TUTUP
SCROLL UNTUK MELANJUTKAN MEMBACA
Gabung di IDN Times

Penting saat Evakuasi Sriwijaya Air, Apa Itu Mobile Diving Chamber?

Alat ini dikerahkan untuk bantu penyelam yang dekompresi

Mobile Diving Chamber (IDN Times/Vanny El Rahman)

Jakarta, IDN Times - Kesehatan fisik dan mental sangat penting untuk menentukan apakah seorang penyelam diizinkan mengikuti aktivitas penyelaman (diving) atau tidak. Begitu pula pada operasi evakuasi korban dan puing-puing pesawat Sriwijaya SJY 182 yang jatuh di perairan Kepulauan Seribu pada Sabtu (9/1/2021).
 
Ketua tim bantuan penyelam yang siap siaga di KRI Semarang 594, Sersan Mayor Serma Nurkholis, mengatakan bahwa penyelam profesional harus mengetahui empat hal, yaitu mengetahui kemampuan diri sendiri, mengenali alat selam dengan baik, menguasai alat bantu kerja yang digunakan, dan sadar situasi lingkungan pekerjaan.
 
Jika penyelam merasa tidak enak badan atau secara psikologis terganggu setelah melihat penampakan dasar laut, maka mereka harus mengundurkan diri atau menunda partisipasi operasi penyelamatan. Penyelam yang kondisi fisik dan mentalnya tidak optimal rentan mengalami decompression sickness.
 
Lantas, apa itu decompression sickness? Bagaimana mengatasi penyakit itu? Kemudian, apabila dalam operasi evakuasi Sriwijaya SJY 182 ada penyelam yang mengelami penyakit tersebut, apa langkah dari TNI Angkatan Laut?
 
Yuk simak ulasannya di bawah ini.

Baca Juga: Begini Perjuangan Penyelam TNI AL Menemukan Black Box Sriwijaya Air

1. Penjelasan singkat seputar decompression sickness

Mobile Diving Chamber (IDN Times/Vanny El Rahman)

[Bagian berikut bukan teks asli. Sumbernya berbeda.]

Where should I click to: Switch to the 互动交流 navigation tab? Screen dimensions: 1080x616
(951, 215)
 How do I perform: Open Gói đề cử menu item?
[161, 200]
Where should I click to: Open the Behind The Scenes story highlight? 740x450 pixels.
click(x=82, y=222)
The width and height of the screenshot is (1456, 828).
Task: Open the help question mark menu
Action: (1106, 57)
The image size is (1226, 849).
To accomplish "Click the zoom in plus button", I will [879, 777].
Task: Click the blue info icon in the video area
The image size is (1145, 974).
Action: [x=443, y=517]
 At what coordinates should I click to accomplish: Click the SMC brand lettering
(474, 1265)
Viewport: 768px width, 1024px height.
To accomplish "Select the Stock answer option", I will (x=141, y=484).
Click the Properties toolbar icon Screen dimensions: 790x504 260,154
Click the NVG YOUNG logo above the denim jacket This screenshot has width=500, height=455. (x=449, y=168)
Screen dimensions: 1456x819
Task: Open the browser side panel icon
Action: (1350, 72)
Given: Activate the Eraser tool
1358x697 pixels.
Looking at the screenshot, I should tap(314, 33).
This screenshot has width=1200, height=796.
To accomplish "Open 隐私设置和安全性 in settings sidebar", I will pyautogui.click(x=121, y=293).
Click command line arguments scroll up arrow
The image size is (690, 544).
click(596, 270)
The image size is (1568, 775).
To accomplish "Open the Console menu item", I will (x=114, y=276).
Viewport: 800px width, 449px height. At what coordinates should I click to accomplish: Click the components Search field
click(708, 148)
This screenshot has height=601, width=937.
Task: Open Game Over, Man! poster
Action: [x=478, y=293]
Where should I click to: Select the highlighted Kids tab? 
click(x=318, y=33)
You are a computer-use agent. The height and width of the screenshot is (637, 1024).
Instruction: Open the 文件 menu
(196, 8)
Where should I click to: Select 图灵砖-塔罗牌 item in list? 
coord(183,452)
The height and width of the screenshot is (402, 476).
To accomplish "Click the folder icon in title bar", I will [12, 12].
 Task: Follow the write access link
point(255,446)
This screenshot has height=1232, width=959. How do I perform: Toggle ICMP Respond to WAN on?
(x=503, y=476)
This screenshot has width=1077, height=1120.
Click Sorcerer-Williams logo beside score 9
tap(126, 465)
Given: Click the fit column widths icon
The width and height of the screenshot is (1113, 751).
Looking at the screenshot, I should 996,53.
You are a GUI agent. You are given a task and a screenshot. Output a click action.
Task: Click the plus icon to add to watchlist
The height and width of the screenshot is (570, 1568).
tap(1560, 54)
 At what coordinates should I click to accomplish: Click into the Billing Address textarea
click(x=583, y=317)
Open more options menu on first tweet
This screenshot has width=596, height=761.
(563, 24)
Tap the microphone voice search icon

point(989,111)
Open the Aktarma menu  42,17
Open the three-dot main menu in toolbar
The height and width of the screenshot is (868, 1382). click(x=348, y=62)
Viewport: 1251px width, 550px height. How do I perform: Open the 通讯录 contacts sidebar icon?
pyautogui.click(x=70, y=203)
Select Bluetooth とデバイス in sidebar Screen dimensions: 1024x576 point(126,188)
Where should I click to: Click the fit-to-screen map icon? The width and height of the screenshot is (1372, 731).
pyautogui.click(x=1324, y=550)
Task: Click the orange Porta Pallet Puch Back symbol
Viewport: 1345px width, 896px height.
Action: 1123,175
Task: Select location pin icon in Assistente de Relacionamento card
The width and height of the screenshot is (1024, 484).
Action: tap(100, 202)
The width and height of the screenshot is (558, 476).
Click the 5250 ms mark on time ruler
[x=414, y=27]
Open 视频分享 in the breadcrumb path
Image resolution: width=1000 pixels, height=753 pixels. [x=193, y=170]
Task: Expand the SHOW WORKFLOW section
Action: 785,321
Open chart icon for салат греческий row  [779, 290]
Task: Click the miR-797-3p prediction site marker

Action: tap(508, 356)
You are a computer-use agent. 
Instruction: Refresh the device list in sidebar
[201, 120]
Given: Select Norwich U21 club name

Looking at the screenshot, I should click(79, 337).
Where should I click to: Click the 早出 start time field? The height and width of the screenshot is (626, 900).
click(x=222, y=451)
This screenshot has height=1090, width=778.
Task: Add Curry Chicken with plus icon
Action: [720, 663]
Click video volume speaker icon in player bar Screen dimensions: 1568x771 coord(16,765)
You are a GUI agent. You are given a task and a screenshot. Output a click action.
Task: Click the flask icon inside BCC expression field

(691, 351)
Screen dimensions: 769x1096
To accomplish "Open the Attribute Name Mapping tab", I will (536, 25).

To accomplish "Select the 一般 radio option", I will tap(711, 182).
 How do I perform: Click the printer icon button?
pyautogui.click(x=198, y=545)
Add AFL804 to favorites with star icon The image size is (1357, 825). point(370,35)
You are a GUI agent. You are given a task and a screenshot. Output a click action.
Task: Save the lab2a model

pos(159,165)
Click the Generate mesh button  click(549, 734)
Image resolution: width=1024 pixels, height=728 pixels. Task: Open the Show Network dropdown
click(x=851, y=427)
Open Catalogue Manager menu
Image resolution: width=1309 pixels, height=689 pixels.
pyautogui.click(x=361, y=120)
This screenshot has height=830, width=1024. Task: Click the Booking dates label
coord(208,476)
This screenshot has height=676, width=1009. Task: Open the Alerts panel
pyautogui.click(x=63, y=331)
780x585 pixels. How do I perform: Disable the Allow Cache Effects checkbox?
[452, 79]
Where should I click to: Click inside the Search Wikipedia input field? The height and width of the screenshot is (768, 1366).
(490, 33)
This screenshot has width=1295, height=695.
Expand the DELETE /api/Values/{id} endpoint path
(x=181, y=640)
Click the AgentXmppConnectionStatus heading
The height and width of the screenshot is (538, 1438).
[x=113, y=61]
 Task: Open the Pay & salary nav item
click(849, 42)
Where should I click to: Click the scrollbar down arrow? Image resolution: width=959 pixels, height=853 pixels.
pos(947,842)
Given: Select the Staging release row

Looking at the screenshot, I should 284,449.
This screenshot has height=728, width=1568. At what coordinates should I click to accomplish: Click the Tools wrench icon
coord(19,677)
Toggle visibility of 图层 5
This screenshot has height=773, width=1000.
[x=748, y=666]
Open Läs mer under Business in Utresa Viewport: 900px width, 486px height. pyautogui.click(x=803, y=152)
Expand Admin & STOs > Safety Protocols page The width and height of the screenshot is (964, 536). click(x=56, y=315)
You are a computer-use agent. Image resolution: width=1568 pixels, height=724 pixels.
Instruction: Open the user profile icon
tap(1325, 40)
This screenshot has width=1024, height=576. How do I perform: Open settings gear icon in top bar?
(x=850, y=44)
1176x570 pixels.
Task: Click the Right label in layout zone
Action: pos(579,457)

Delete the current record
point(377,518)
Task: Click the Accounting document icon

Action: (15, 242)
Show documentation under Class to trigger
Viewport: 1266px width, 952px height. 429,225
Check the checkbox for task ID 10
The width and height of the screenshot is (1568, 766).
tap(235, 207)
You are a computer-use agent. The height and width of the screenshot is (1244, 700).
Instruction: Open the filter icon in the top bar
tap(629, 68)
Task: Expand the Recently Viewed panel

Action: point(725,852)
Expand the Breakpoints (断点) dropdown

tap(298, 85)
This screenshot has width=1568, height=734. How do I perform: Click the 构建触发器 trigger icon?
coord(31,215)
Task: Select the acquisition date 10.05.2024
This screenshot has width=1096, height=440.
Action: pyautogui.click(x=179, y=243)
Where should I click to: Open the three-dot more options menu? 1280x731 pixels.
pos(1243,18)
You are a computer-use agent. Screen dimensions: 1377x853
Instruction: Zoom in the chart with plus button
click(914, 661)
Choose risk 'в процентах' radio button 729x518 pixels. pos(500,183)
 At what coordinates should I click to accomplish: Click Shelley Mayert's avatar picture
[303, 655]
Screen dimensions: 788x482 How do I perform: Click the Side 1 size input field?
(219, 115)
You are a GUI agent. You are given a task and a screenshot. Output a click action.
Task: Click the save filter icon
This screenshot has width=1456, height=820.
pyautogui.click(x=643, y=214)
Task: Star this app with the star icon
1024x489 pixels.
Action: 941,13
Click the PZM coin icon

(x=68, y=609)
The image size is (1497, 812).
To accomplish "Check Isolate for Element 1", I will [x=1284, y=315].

Decompression sickness adalah gangguan yang dialami penyelam dengan beragam gejala, mulai dari pusing, tubuh lemas, hingga sesak napas. Menurut lelaki yang sehari-hari bertugas di Dinas Potensi Maritim Angkatan Laut (Dispotmar) itu, dekompresi terjadi akibat penyelam tidak mematuhi standar operasional penyelaman. Termasuk tidak jujur dengan kondisi fisik dan mentalnya.
 
“Dekompresi bisa terjadi karena terlalu lama menyelam di air atau bisa juga terjadi karena penyelam keluar dari prosedur penyelaman normal,” kata Nurkholis di KRI Semarang 594, Kepulauan Seribu.
 
Dalam berbagai operasi penyelaman, dekompresi adalah hal yang wajar. Ketika operasi evakuasi pesawat Lion Air JT 610 yang jatuh di perairan Tanjung Karawang pada 2018, sejumlah penyelam juga mengalami dekompresi.
 
“Artinya setiap penyelaman pasti ada resiko decompression sickness. Persisnya saya lupa berapa yang mengalami dekompresi ketika Lion Air. Tapi untuk operasi ini (Sriwijaya SJY 182), sampai hari keempat, belum ada,” tambah Nurkholis.

2. Mempersiapkan Mobile Diving Chamber untuk operasi Sriwijaya SJY 182

Mobile Diving Chamber (IDN Times/Vanny El Rahman)

Pada operasi evakuasi yang terfokus di sekitar Pulau Laki dan Pulau Lancang, Disportmar mengerahkan Mobile Diving Chamber (MDC) atau semacam kapsul untuk penanganan dekompresi yang berada di dalam truk, sehingga bisa disiapsiagakan di manapun dan dalam kondisi apapun.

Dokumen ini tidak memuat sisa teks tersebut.